How to "bypass" new 200 CI/CD environment variables limit?

Hi everyone,

Introduced in version 15.7, projects can now define a maximum of 200 variables (before, it was unlimited). In our case, we have slightly more than 200, and actually, we could see (or could have seen) ourselves grow to 1000+. Let me explain why, and please let me know if you have any advice on how to bypass that limit, or redesign our project in some way that would let us continue working.

At the core, our project is a web application (with dev and prod environment) that needs some environment variables (Cloud- and Firebase-related variables, Django secrets, …); it probably needs around 25, times 2 since we have 2 environments and the value of the variable is different based on the environment, so 50 in total. Initially, we built this web application for ourselves only, but we’re now offering it to other clients as well, but in a white-label way (i.e., their name, their logo, their domain, etc…). As we planned to offer this solution to dozens of clients with the same code base (except for some custom texts, colors, …), it didn’t make sense to us to create a different project for each new client as it would be very annoying to make fixes to all projects when needed. Hence we’ve decided to use the same project, but create a different environment for each client (actually, 2 environments for each client, dev + prod); deploying in dev would deploy to all dev environments, and deploying in prod would deploy to all prod environments. This means that our total number of variables is now ~2xCxV, where C is our number of clients, and V is our number of variables (it’s approximate as some variables are common to all clients). That way, we end up needing more than 200 variables quite quickly.

Now, is there some kind of design mistake on our side here? I think the benefits of having a single project are greater than having one project per client, but this limit now makes it impossible to work. Is there some way to “bypass” this limit, maybe by storing JSON with a key/value in it for each client instead of a simple string in each variable and reading the “actual” variables from those JSON variables?

I would love to get the insights of others into that. I was considering opening a new issue on GitLab, but if someone has an idea on how to deal with that, I’d be grateful.

Best,
Valentin

Hi,

Well 15.7 hasn’t been released yet, I’m currently on 15.6.2. That said, if a limit is set there isn’t going to be a way to override it, unless Gitlab give an Admin configuration option to allow people to choose to increase the limit or not. Reading the issue leads me to believe that the limit is hard-coded. But until we see the released 15.7 version it’s hard to say.

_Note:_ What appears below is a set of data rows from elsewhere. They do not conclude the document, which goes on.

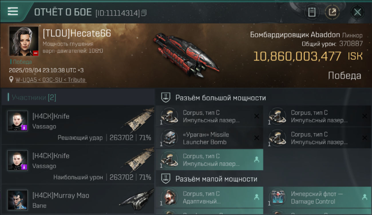Image resolution: width=372 pixels, height=215 pixels.
Task: Open the clipboard notes icon in the header
Action: [312, 12]
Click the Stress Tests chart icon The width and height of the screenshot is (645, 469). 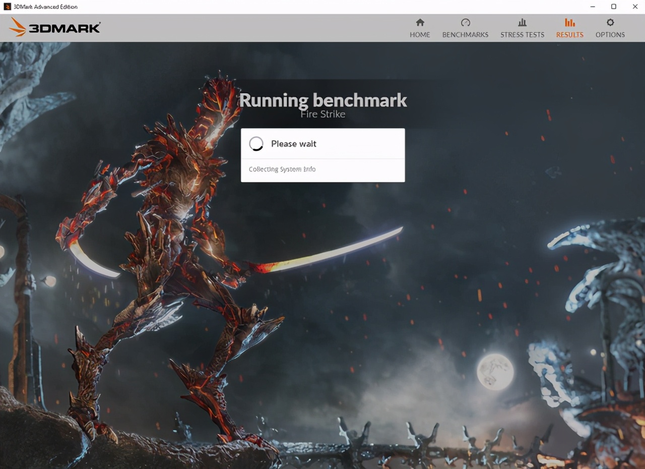pyautogui.click(x=522, y=23)
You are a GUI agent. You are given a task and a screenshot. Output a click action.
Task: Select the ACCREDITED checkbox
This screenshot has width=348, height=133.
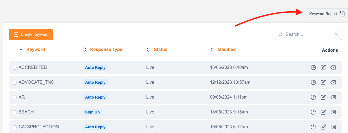click(15, 68)
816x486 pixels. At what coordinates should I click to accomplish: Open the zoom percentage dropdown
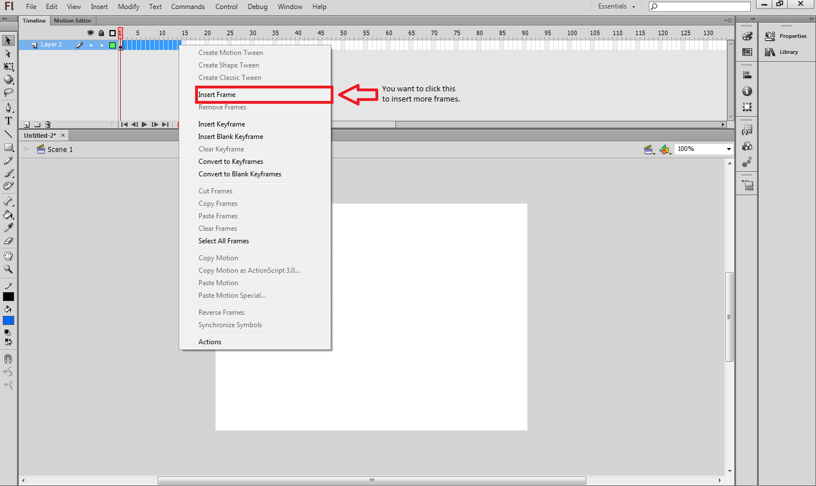(x=728, y=149)

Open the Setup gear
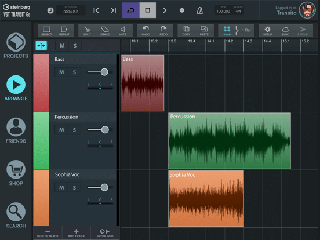(267, 31)
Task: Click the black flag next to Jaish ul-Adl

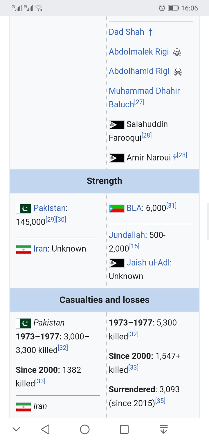Action: tap(116, 263)
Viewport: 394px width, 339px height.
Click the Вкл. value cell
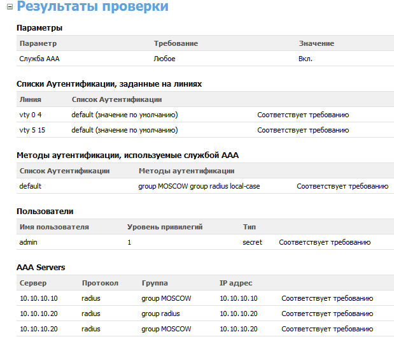pos(306,59)
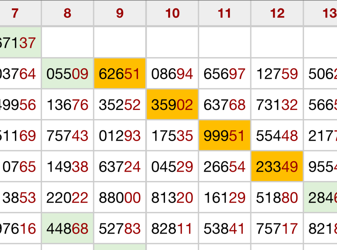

However, I don’t see how managing a separate project for each client is going to be a problem. If I was in your situation I would do this:

  1. Manage and maintain the main project with it’s appropriate branches.
  2. Fork main project from the master/main branch or whatever branch name you are using for production and this would become the project for the client.
  3. When changes are made to project from point 1, just go to the fork which is the client and update the fork by pulling the changes.

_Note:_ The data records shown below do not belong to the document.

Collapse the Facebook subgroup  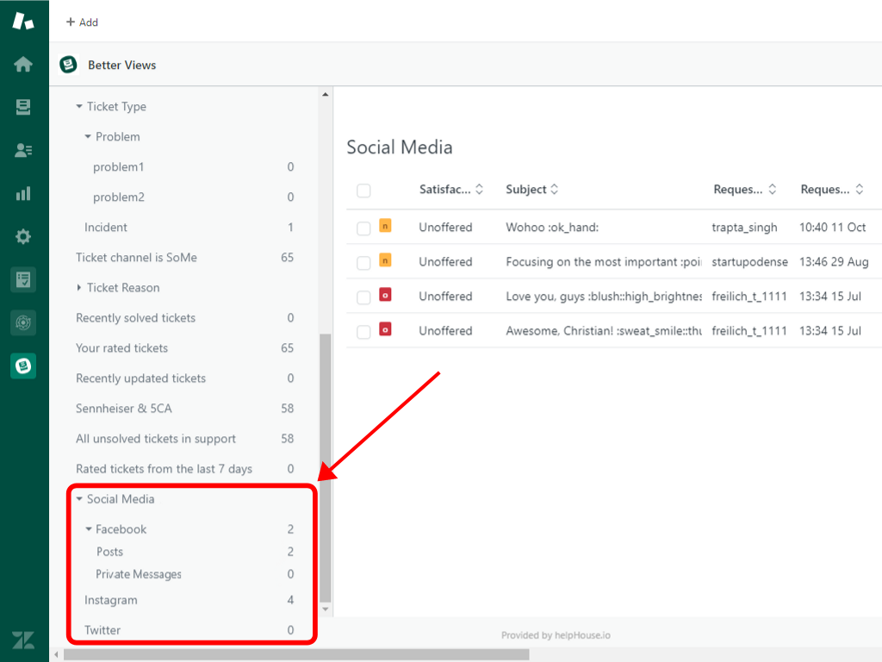click(x=89, y=529)
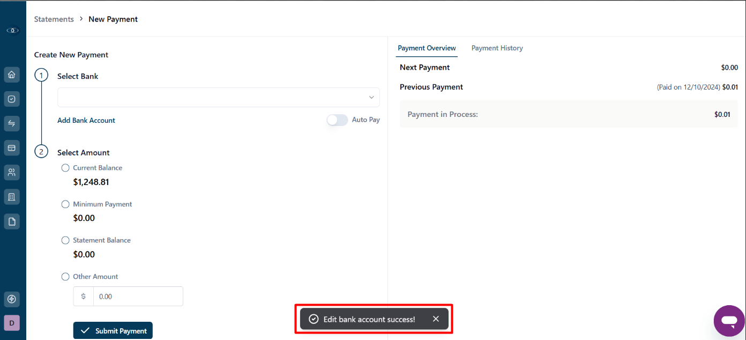Click the building icon in sidebar
Image resolution: width=746 pixels, height=340 pixels.
12,197
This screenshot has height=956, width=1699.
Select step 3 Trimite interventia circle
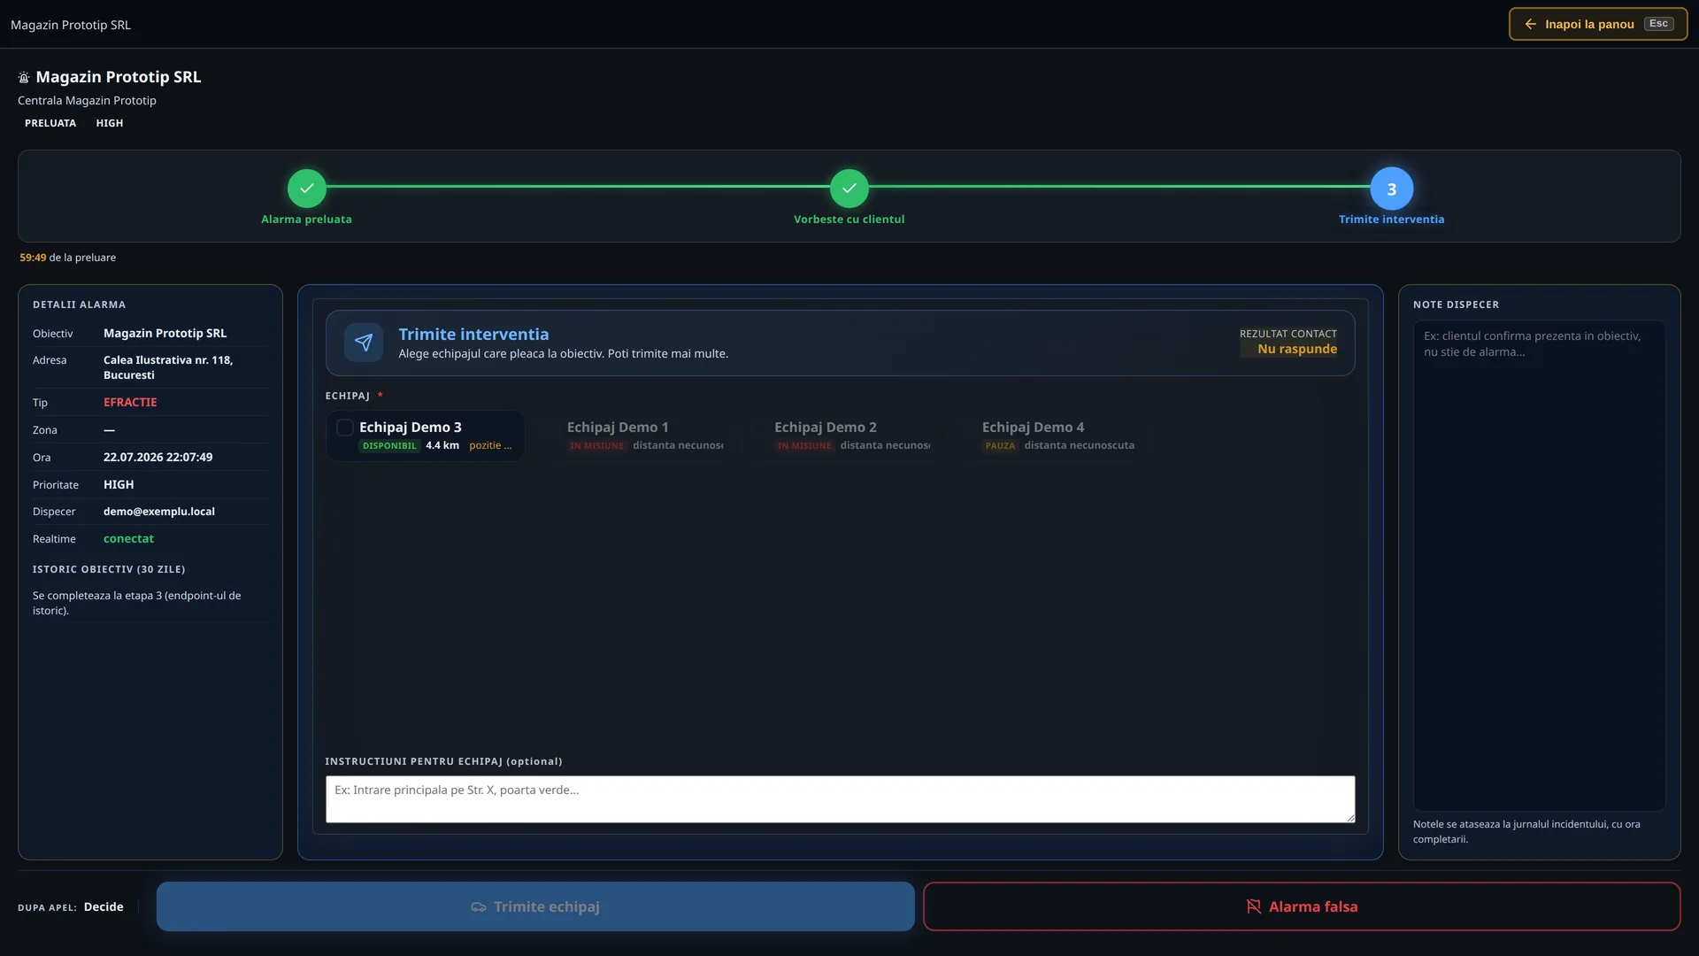click(1391, 189)
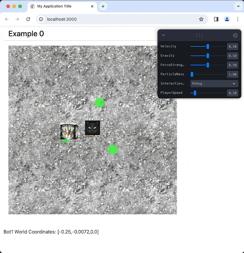
Task: Click the panel search/filter icon
Action: (x=235, y=35)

That way you don’t end up with thousands of variables on a single project split across hundreds of branches. Also, by keeping your clients separate, you ensure each client has their own set of variables, that don’t potentially end up getting mixed up between clients. It would look pretty bad if client variables got mixed up. By separating the projects for each client, you ensure this doesn’t happen, and you also fall within the 200 variable limit. And updating is just a case of pulling the changes since the initial fork was made.

You might be able to do something with variables of type “file”. Like, make the value of the variable be lines of key=value pairs, and then have your pipeline job source the file as the first step. I don’t know if that would work for you, but it might be worth looking into.